TASK: The lines to copy run from the one containing "You are a computer-use agent." to the very end of the records; give them exactly, and only them, without pictures.

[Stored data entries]
——————
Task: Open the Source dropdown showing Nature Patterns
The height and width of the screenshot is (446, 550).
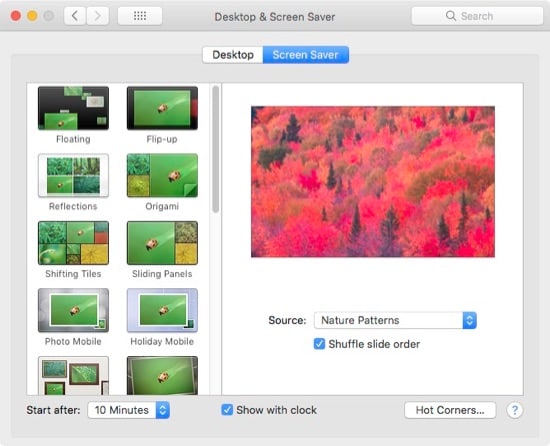Action: [x=395, y=320]
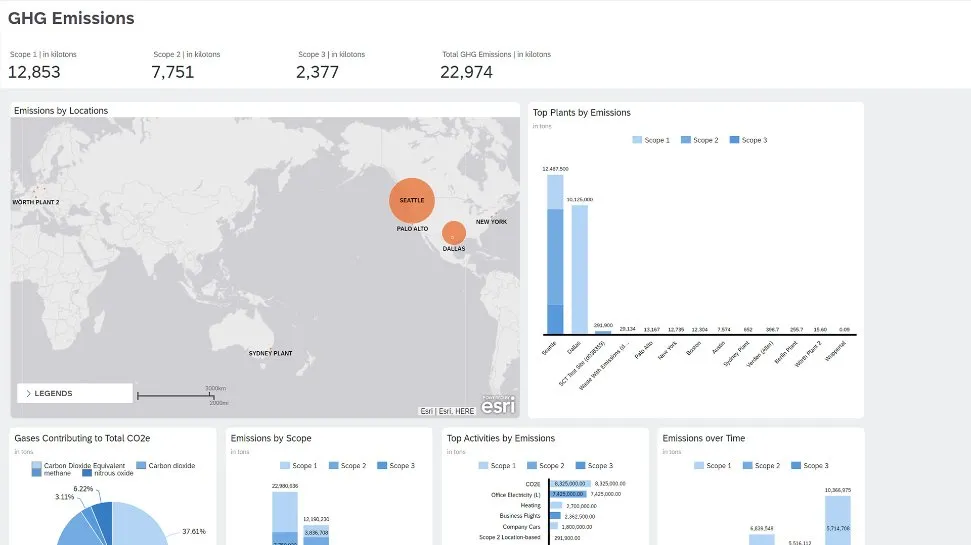Click Scope 2 legend in Top Activities chart

coord(545,466)
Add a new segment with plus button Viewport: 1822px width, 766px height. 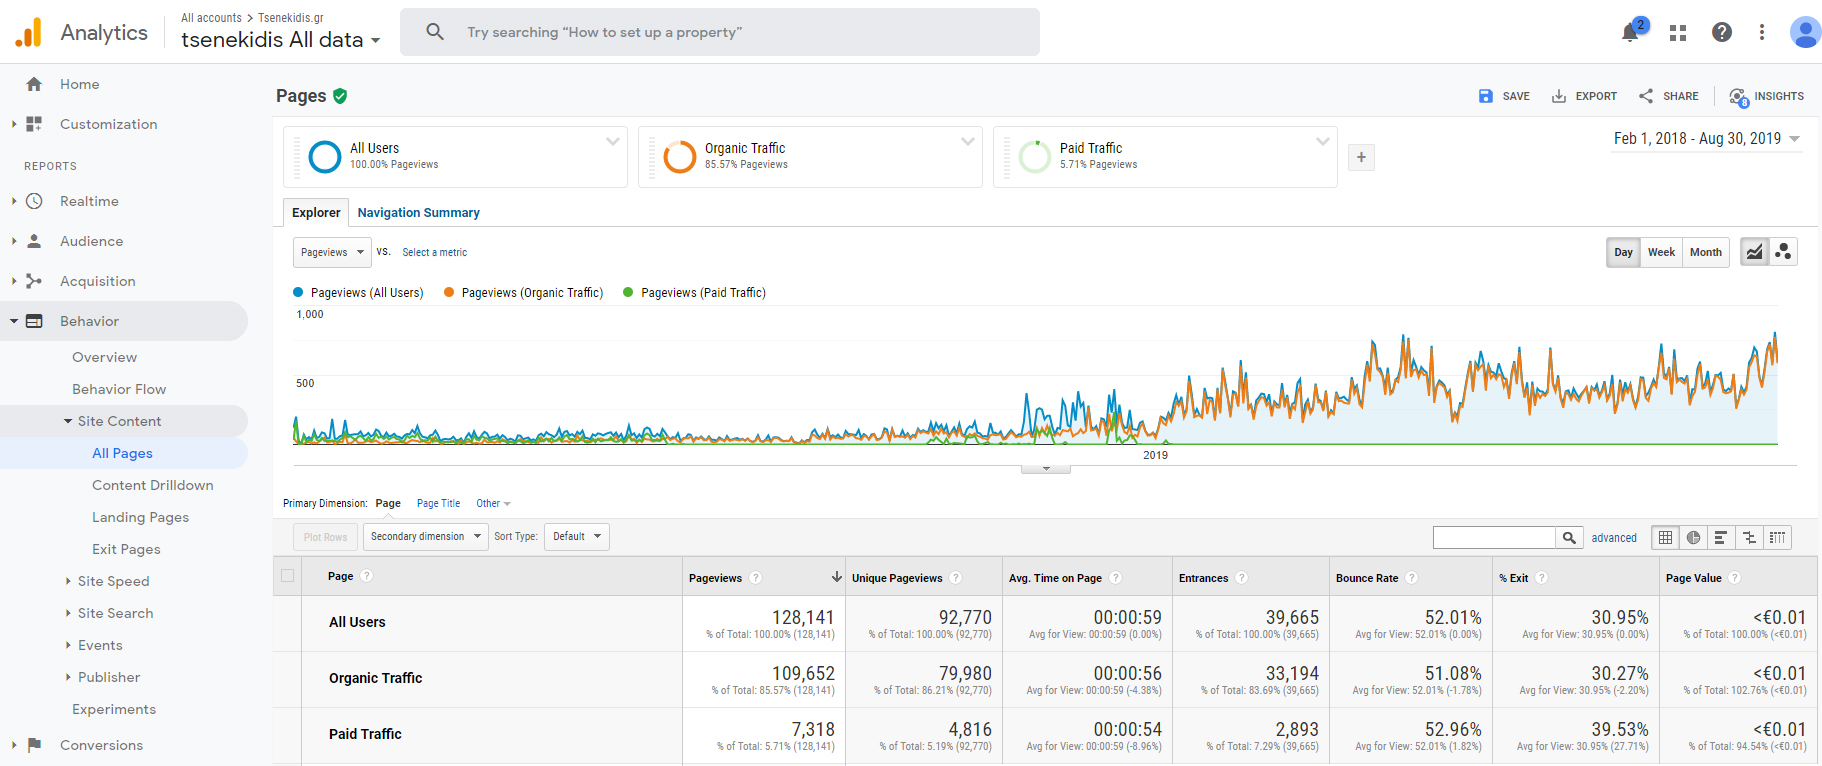click(1361, 157)
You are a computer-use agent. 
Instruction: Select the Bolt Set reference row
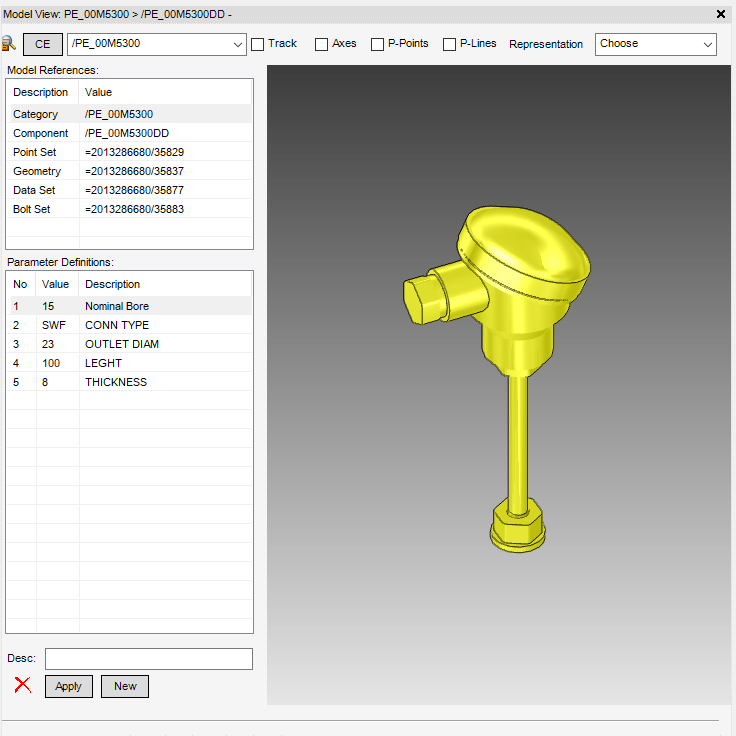click(x=130, y=209)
——————
EXERCISE RESULT:
You are a computer-use agent. 
Instruction: Select the Bolt Set reference row
click(x=130, y=209)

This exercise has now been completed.